● What the task requires:
The records below must be transcribed exactly. Do not include the pictures.
(Beginning of Entries shown)
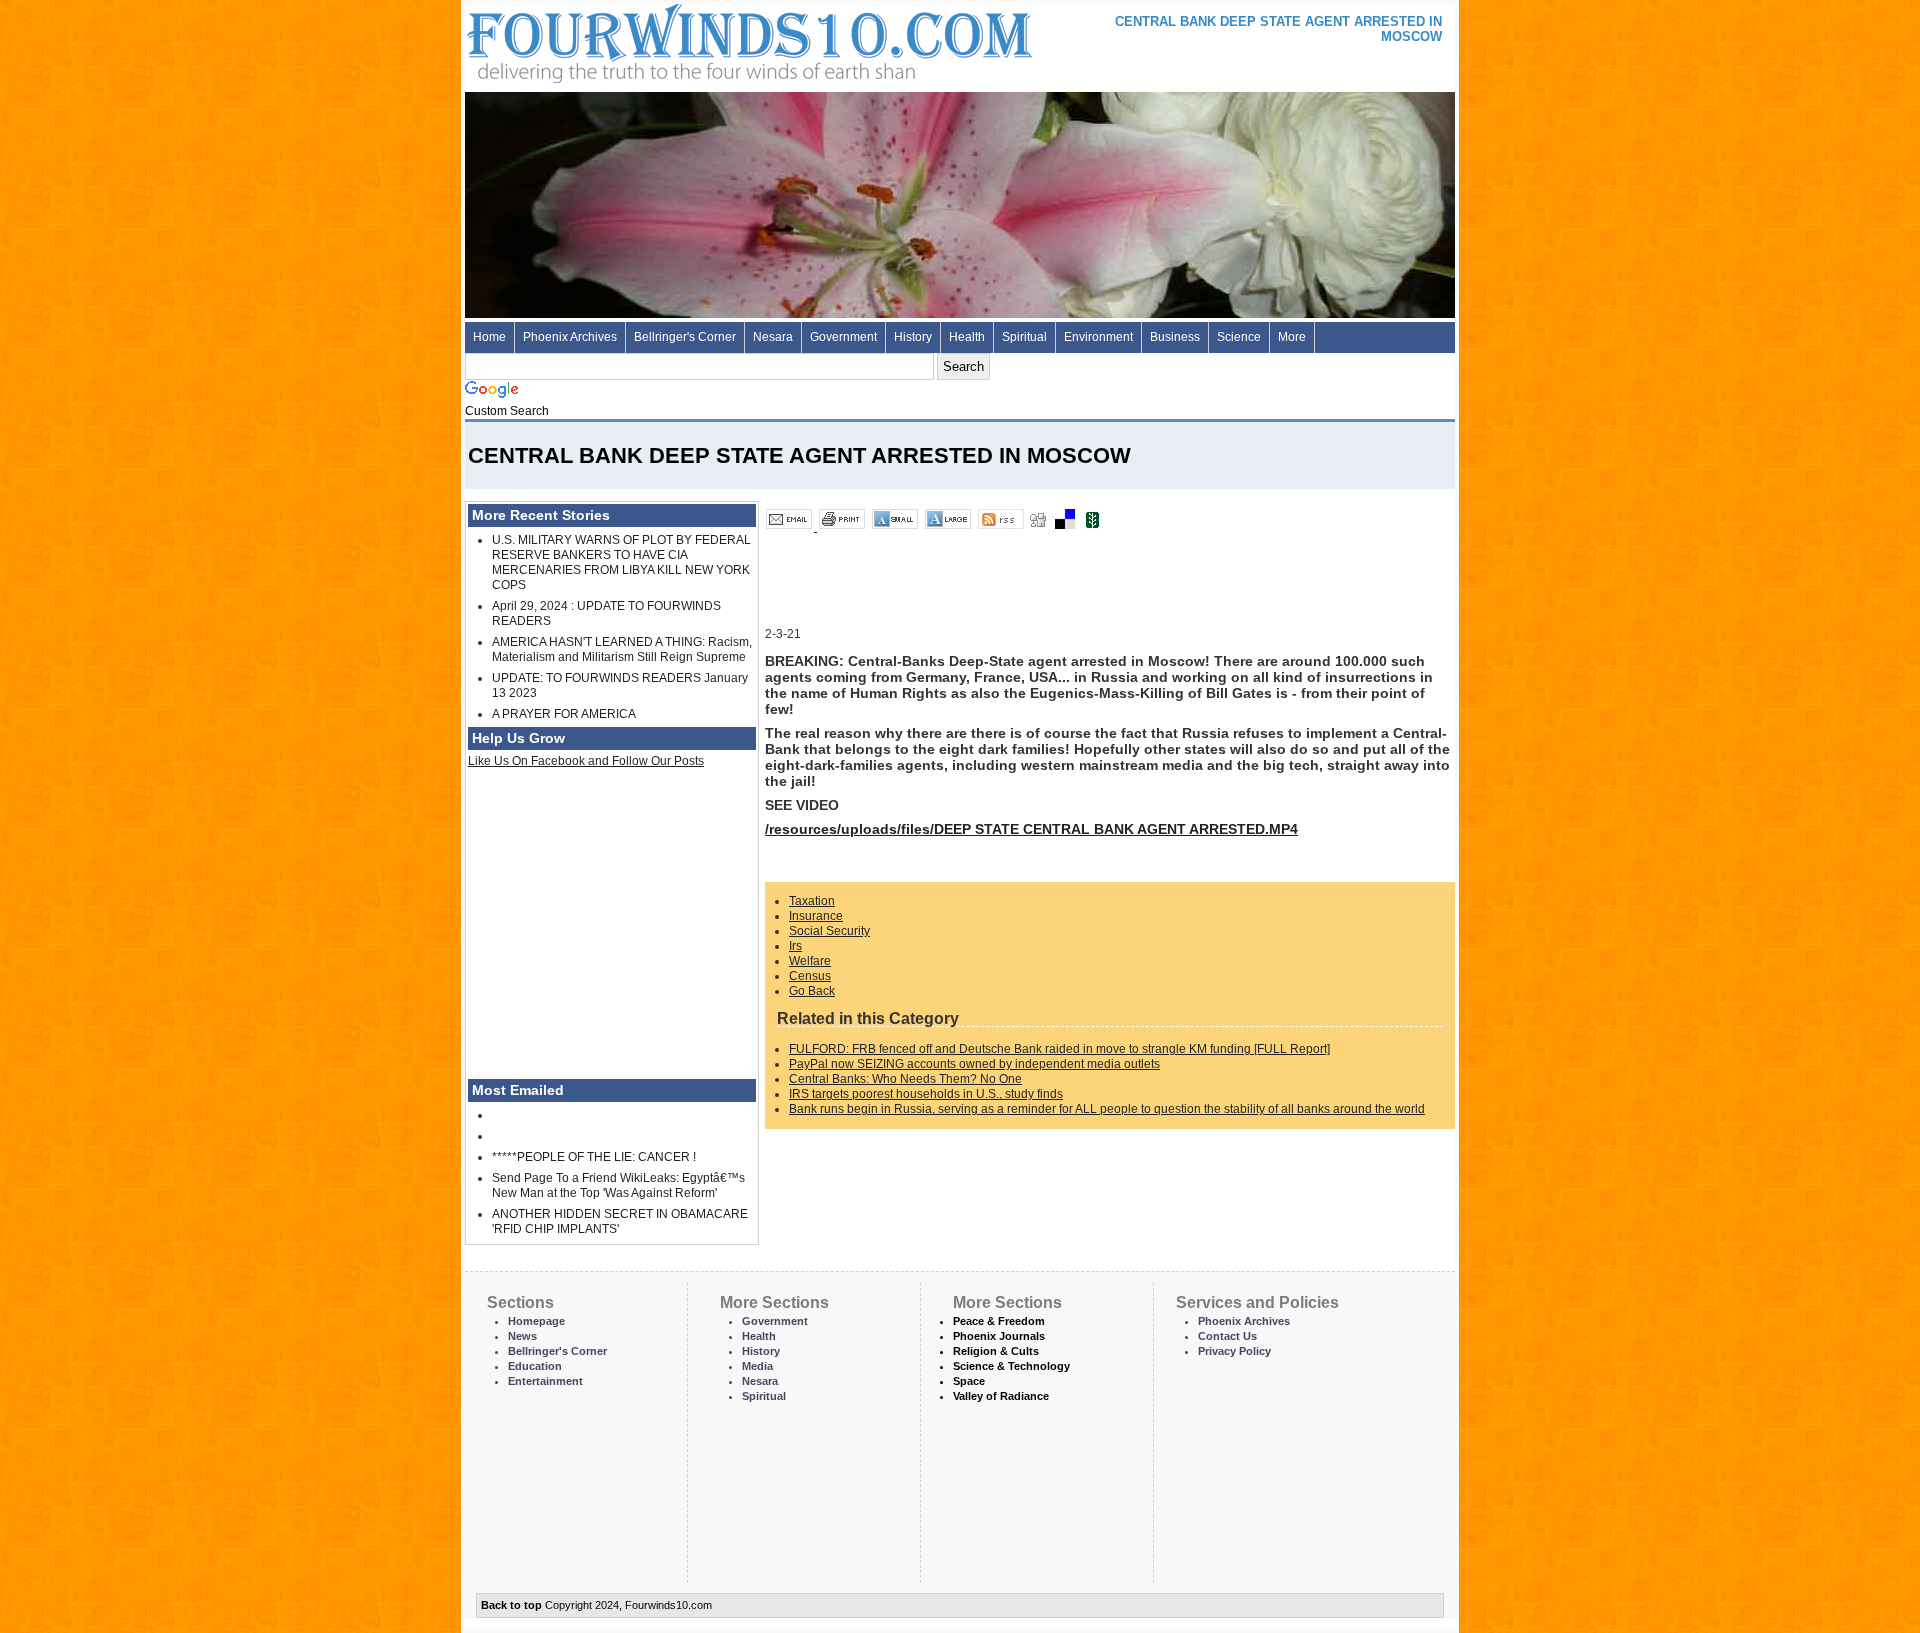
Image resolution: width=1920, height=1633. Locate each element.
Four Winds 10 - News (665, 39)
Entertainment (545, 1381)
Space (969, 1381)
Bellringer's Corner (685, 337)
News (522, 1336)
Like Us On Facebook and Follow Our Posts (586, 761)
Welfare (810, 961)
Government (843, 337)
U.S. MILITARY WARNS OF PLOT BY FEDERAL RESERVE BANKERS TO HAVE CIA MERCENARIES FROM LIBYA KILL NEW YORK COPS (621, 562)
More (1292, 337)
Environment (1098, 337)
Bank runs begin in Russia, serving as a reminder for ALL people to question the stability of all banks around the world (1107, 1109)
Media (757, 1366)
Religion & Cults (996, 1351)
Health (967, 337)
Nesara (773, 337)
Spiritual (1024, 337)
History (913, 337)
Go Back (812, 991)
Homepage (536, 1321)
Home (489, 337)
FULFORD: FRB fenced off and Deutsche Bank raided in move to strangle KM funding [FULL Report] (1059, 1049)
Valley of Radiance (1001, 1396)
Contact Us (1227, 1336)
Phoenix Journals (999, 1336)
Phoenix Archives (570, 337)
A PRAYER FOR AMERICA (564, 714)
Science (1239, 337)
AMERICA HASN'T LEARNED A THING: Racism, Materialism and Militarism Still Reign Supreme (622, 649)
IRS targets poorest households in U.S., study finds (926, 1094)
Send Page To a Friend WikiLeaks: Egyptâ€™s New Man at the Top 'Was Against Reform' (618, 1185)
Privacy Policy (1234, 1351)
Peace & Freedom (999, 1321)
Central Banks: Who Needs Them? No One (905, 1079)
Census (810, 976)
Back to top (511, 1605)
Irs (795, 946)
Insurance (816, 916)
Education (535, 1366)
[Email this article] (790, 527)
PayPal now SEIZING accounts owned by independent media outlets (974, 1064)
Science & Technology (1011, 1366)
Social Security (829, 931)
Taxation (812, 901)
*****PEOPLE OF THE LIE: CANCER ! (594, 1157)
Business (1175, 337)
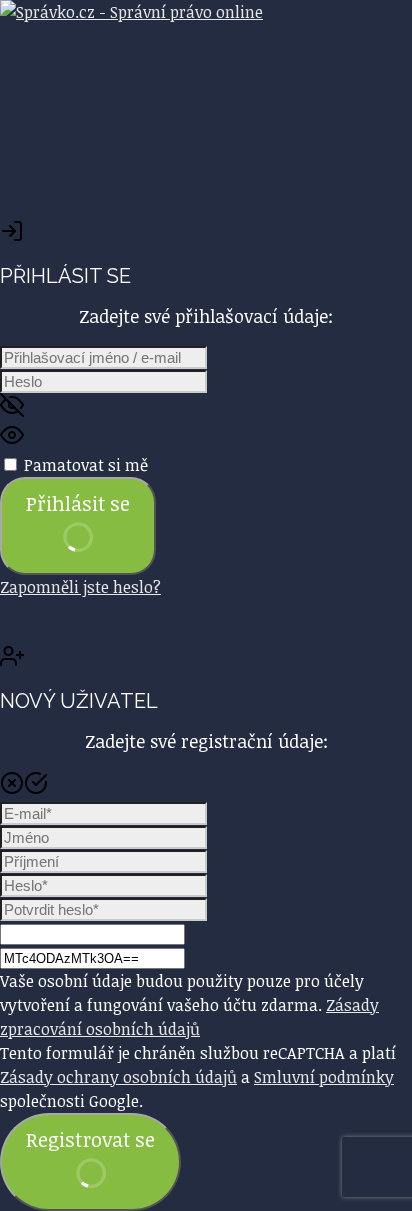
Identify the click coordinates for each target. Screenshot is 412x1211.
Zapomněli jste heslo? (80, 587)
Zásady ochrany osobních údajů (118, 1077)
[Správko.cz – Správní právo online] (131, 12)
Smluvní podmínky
(End of Entries shown)
● Finished exercise:
Image resolution: width=1920, height=1633. Locate each element.
Four Winds 10 - News (665, 39)
Entertainment (545, 1381)
Space (969, 1381)
Bellringer's Corner (685, 337)
News (522, 1336)
Like Us On Facebook and Follow Our Posts (586, 761)
Welfare (810, 961)
Government (843, 337)
U.S. MILITARY WARNS OF PLOT BY FEDERAL RESERVE BANKERS TO HAVE CIA MERCENARIES FROM LIBYA KILL NEW YORK COPS (621, 562)
More (1292, 337)
Environment (1098, 337)
Bank runs begin in Russia, serving as a reminder for ALL people to question the stability of all banks around the world (1107, 1109)
Media (757, 1366)
Religion & Cults (996, 1351)
Health (967, 337)
Nesara (773, 337)
Spiritual (1024, 337)
History (913, 337)
Go Back (812, 991)
Homepage (536, 1321)
Home (489, 337)
FULFORD: FRB fenced off and Deutsche Bank raided in move to strangle KM funding [FULL Report] (1059, 1049)
Valley of Radiance (1001, 1396)
Contact Us (1227, 1336)
Phoenix Journals (999, 1336)
Phoenix Archives (570, 337)
A PRAYER FOR AMERICA (564, 714)
Science (1239, 337)
AMERICA HASN'T LEARNED A THING: Racism, Materialism and Militarism Still Reign Supreme (622, 649)
IRS targets poorest households in U.S., study finds (926, 1094)
Send Page To a Friend WikiLeaks: Egyptâ€™s New Man at the Top 'Was Against Reform' (618, 1185)
Privacy Policy (1234, 1351)
Peace & Freedom (999, 1321)
Central Banks: Who Needs Them? No One (905, 1079)
Census (810, 976)
Back to top (511, 1605)
Irs (795, 946)
Insurance (816, 916)
Education (535, 1366)
[Email this article] (790, 527)
PayPal now SEIZING accounts owned by independent media outlets (974, 1064)
Science & Technology (1011, 1366)
Social Security (829, 931)
Taxation (812, 901)
*****PEOPLE OF THE LIE: CANCER ! (594, 1157)
Business (1175, 337)
Identify the click coordinates for each target. Screenshot is 412x1211.
Zapomněli jste heslo? (80, 587)
Zásady ochrany osobních údajů (118, 1077)
[Správko.cz – Správní právo online] (131, 12)
Smluvní podmínky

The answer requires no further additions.